Supplied text >>
-----

When former KGB general Heydar Aliyev, aided by Russia, overthrew Abulfaz Elchibey in 1993, the former communist official did not inherit Azerbaijan as a tabula rasa. Heydar Aliyev took over the presidency in a country with strong and viable pro-Western opposition parties that maintained a strong presence in every region, an independent media, and a wide spectrum of civic organizations, nearly all of whom shared Western values at least to the degree that they understood them. The population was largely anti-Russian (partly because of Russia’s heavy military support to Armenia in its war against Azerbaijan), sought integration with Europe, and regarded the West as a guarantor of Azerbaijan’s independence.
The rationale behind the coup d’etat, as presented by Heydar Aliyev, was that Russia was too powerful to be ignored. Although Azerbaijan needed to integrate with the West, Elchibey ostensibly had been too impatient in promoting his pro-Western policies. The implicit claim was that Aliyev would be more professional and careful in dealing with Moscow. The concessions that Heydar Aliyev’s government made to Russia were presented as a “necessary evil” to avoid even tougher steps that might be taken by Baku’s northern neighbor.
Decreasing Chips
But Heydar Aliyev was certainly not a democrat. His pro-Western choices from 1994 to 1996 were largely tactical and necessitated by his desire to defeat his political opponents and consolidate power. After 1996 the Azerbaijani government’s pro-Western policies were heavily influenced by backdoor political bargaining in which the West squeezed concessions out of Heydar Aliyev by using credible threats such as throwing support behind the democratic opposition in the country. Likewise, Heydar Aliyev squeezed out Western acquiescence to his suppression of democratic institutions in the country in return for granting, or sometimes only promising to comply with, the West’s demands in other fields such as energy cooperation and foreign policy issues.
President Heydar Aliyev Meeting President George Bush in Washington DC.
On the eve of every subsequent election in Azerbaijan — 1998, 1999, 2000, and 2003 — the pre-campaign period was accompanied by energetic support from Western, particularly U.S., organizations to strengthen democratic institutions in the country, ranging from the opposition political parties to civic organizations and independent media. This was always followed by, in turn, cooperative statements by the Azerbaijani government expressing its support for Western regional projects; falsified elections and crackdown on the opposition and democratic institutions of the country; and the withdrawal of Western support from the democratic institutions in the country until the next campaign period.
Most notably, prior to every election, the Azerbaijani government would take a position signaling possible compromises in peace negotiations with Armenia, focusing the efforts of Western countries on that issue; after the elections in Azerbaijan, the government would completely negate its previously signaled compromises. The confusing results of the peace negotiations in Istanbul, Paris, and Key West had one reasonable explanation: As realpolitik’s founding father, Niccolo Machiavelli, might have put it, the king does not have to honor his promise when the reasons conditioning that promise are no longer present. The seesaw game between the West and the Aliyev regime had one fundamental flaw: The conditions for Western pressures on the Azeri dictator were never permanent. Every time the West acquiesced to the Azerbaijani government’s carrying out one more crackdown on its opposition, that diminished the future “bargaining power” of the West. Since 1993 the regime in Azerbaijan has consistently grown stronger and stronger while democratic institutions in the country have steadily declined.

-----

Available data >>

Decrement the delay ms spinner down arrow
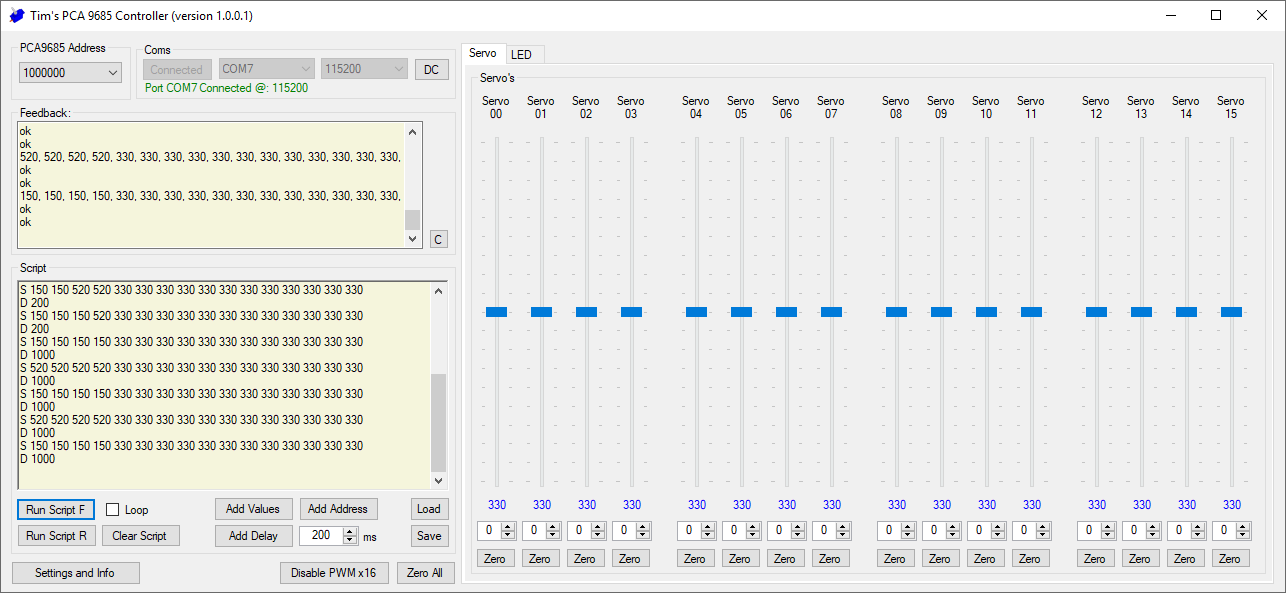1286x593 pixels. (x=350, y=540)
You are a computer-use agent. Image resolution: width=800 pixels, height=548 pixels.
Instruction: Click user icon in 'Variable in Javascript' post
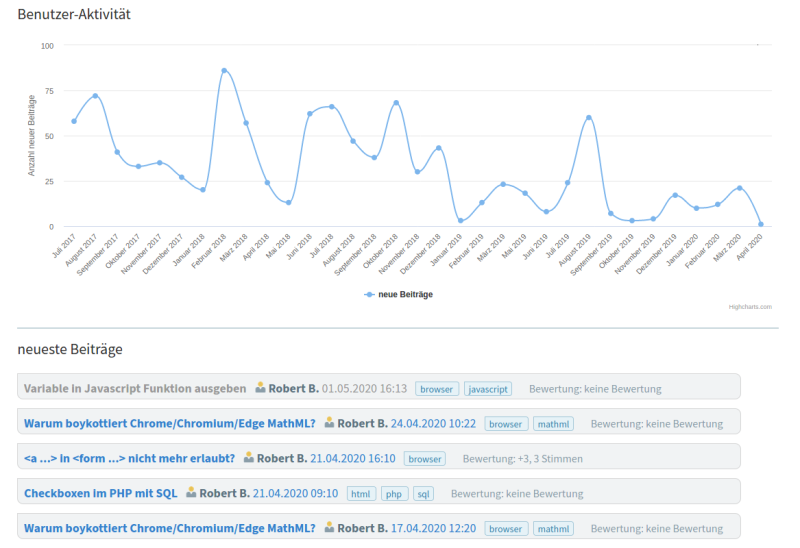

-----

Request >> List the election years named in the passage above on Heydar Aliyev's rule in Azerbaijan.

Expected answer >> 1998, 1999, 2000, 2003